◆ PROBLEM TO SOLVE:
Where a line below holds the string "agent", count it; then give the total without any other words.

Stored records
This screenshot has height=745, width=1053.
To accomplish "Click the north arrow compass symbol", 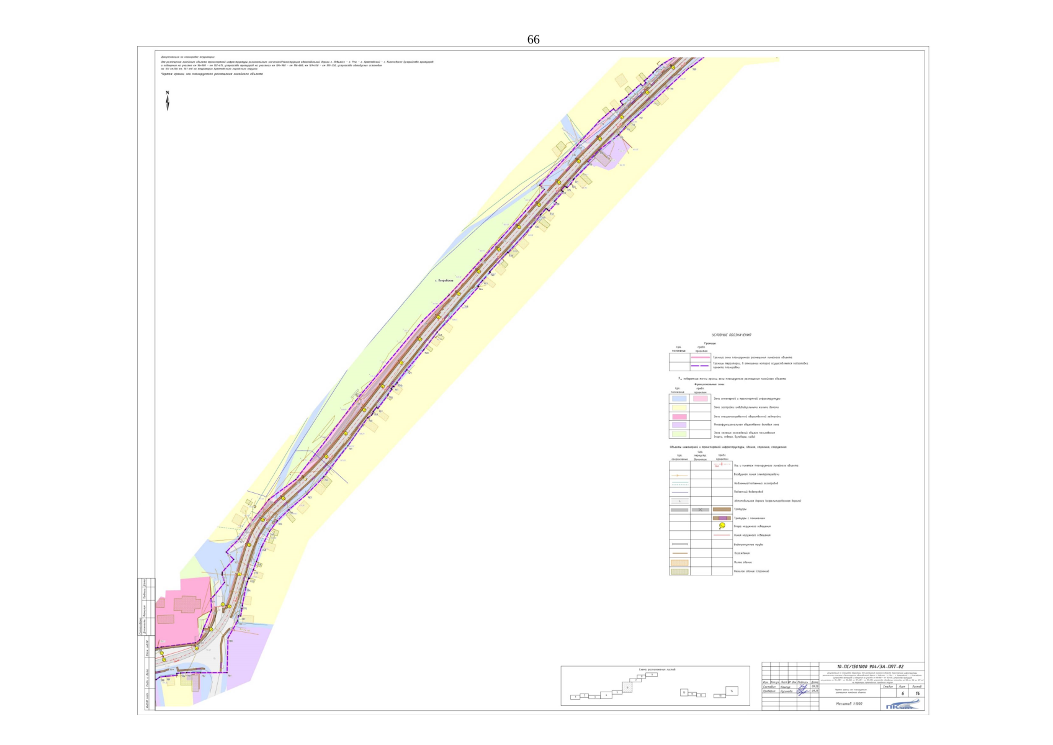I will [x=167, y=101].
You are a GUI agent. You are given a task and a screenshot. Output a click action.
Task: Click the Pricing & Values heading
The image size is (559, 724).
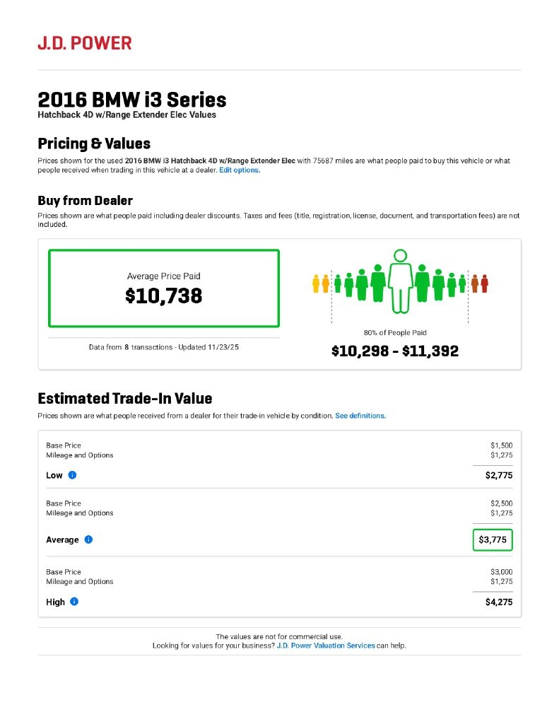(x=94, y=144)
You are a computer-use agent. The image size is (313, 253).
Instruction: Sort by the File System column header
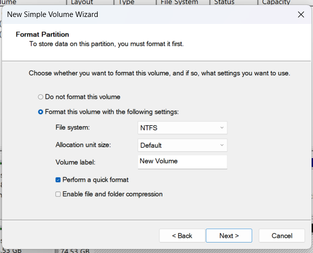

--

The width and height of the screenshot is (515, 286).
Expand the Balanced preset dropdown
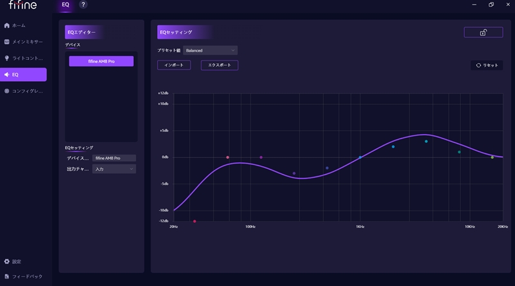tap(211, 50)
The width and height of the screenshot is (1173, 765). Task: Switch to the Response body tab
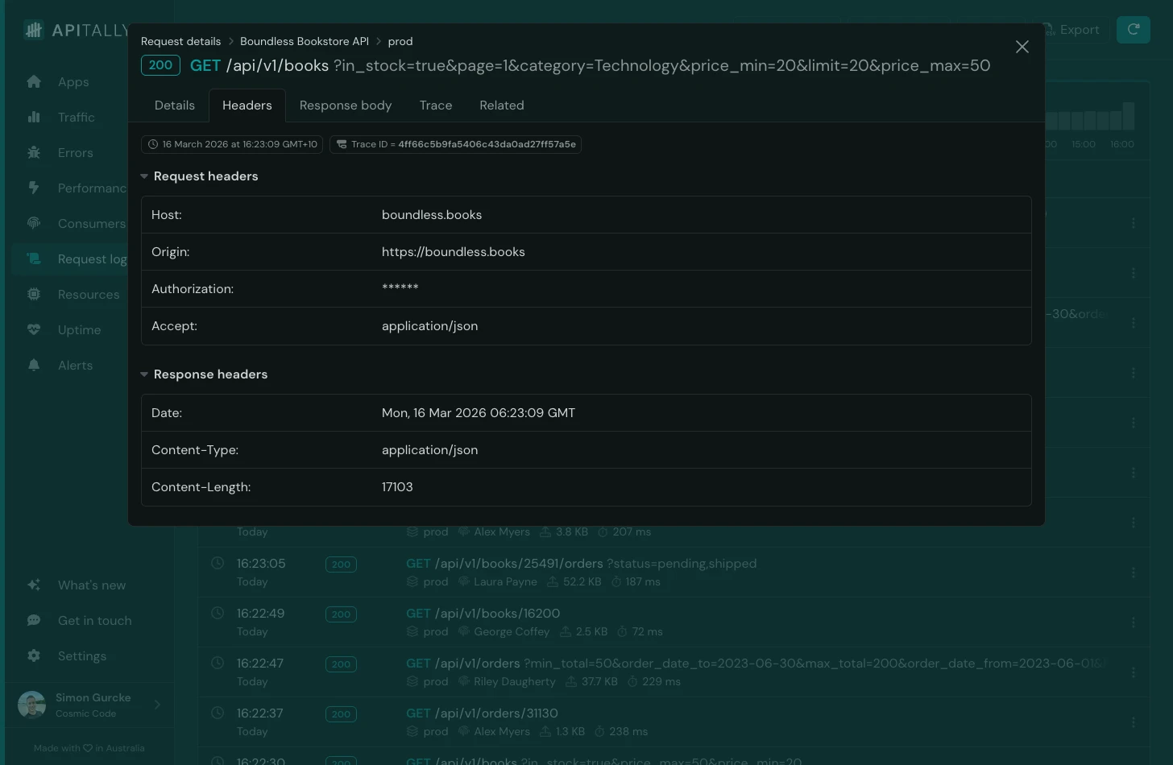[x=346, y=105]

◆ THE COMPLETED TASK:
2